Those numbers come from budgets that schools submit annually through the NCAA’s Membership Financial Report System, and which have been gathered in Sportico’s Intercollegiate Finances Database. In the recruiting category, schools are instructed to report expenses for “transportation, lodging and meals for prospective student-athletes and institutional personnel on official and unofficial visits, telephone call charges, postage and such.”
Accounting practices are not identical for all athletic departments, but Georgia has clearly made an organizational investment towards matching or exceeding Alabama’s level of excellence under head coach Nick Saban. According to 247Sports rankings, Georgia has drawn a top-four class in each of the past seven cycles, with Alabama also placing in the top five every year. No other school has even finished in the top 10 every time.
Georgia was already a magnet for football talent in the first half of the 2010s, but the program was typically a fringe member of the top 10 in the recruiting class rankings. That was back when the Bulldogs spent significantly less on recruiting: a mere $583,000 in 2013, for instance.
Alabama and Georgia took big jumps in the recruiting power rankings in the years directly following the hirings of Saban and Smart, respectively. Perhaps even more so than the quality of a campus visit, a future head coach is a huge factor in high school players' decisions.
Therefore, a financial investment in a well-respected coach is also, in a sense, a recruiting spend. Smart is the third highest-paid coach in college football, earning $11.3 million this year, just a shade behind Saban at $11.8 million.

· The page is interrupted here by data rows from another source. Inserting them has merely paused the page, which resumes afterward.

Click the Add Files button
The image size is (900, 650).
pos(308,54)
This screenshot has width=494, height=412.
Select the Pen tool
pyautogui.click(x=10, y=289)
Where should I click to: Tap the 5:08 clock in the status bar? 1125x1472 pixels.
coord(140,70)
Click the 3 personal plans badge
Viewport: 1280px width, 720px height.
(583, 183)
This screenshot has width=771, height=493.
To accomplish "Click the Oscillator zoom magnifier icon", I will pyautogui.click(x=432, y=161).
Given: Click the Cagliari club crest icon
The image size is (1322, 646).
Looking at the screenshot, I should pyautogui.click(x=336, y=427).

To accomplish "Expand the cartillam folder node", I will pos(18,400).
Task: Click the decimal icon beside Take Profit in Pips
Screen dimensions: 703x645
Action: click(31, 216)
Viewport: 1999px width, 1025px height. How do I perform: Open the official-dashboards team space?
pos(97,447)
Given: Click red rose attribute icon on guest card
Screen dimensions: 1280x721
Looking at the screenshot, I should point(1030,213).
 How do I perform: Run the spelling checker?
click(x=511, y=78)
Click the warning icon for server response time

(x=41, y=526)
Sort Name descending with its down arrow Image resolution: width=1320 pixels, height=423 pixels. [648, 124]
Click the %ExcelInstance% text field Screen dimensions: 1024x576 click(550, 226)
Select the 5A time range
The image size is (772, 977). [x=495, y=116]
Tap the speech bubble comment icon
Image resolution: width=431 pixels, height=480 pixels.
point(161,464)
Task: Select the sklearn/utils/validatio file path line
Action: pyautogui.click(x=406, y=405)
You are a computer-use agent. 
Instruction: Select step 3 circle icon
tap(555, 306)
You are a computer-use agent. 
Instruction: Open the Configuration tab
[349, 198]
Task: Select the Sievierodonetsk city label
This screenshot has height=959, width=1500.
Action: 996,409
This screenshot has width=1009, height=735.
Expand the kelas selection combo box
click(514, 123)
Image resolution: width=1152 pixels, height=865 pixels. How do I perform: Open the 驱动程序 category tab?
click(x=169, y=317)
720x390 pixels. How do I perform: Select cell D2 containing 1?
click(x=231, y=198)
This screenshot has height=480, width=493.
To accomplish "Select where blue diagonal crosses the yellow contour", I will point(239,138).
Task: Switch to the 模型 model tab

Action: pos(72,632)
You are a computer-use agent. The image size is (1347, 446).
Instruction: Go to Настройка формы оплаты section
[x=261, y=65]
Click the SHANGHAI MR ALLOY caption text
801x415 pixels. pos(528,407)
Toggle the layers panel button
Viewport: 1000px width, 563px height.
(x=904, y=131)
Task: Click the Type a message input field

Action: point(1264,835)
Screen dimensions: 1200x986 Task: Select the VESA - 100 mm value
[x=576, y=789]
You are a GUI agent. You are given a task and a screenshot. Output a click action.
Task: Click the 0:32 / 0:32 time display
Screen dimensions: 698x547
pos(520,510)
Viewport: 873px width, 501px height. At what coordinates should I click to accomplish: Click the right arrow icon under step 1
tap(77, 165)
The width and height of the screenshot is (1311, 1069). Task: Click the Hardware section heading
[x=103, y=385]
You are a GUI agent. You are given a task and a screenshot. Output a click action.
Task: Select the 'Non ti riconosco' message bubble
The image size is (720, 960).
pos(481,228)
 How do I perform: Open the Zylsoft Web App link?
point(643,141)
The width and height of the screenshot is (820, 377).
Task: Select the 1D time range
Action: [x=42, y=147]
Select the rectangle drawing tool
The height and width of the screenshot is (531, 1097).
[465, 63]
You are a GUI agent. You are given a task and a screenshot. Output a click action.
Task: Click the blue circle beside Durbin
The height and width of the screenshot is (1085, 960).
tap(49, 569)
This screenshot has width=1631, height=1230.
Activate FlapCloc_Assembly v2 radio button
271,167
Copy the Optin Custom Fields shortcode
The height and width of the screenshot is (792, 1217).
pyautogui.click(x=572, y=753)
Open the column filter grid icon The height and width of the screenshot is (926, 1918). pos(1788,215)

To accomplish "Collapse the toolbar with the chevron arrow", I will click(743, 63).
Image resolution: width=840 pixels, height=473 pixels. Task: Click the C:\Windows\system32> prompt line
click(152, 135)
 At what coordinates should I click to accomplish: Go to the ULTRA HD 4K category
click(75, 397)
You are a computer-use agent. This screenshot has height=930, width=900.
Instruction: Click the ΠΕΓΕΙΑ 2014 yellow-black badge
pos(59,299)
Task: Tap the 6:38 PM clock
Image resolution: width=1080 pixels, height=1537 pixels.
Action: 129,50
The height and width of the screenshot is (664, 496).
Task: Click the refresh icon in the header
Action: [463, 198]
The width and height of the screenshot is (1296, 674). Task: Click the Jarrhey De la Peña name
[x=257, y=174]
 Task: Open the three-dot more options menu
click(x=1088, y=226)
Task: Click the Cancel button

Georgia is back in the College Football Playoff finals for the third time in six years. In addition to winning, the program is a money-making powerhouse, finishing second among FBS public schools in revenue generated from football over the past four fiscal years.
The Bulldogs’ opponent, TCU, however, shows that elite talent is not a prerequisite for a championship game appearance. Since 2017, the Horned Frogs have drawn a class in the top 30 three times, but never one ranked higher than 23rd. That could change, however, given the team’s new national prominence.
“There's some doors open to us now, because of this success, that have been closed for a long time,” TCU head coach Sonny Dykes said in a press conference. “It's up to us to figure out how to reap the benefits from—when it comes to recruiting, the opportunity to recruit a different kind of player.”
The importance of recruiting is reflected in the fact that it bleeds into the entire college football calendar. “We were preparing this week for a national championship game and we had six transfers on campus on an official visit,” Dykes said. “And you're just kind of like, really? I mean, are we really doing this?”
A second Georgia national championship could encourage even more schools to increase their recruiting spending in order to keep up. It's not the only route to success, though: Stetson Bennett, Georgia’s star quarterback, 2021 national champion and 2022 Heisman Trophy finalist, was a walk-on.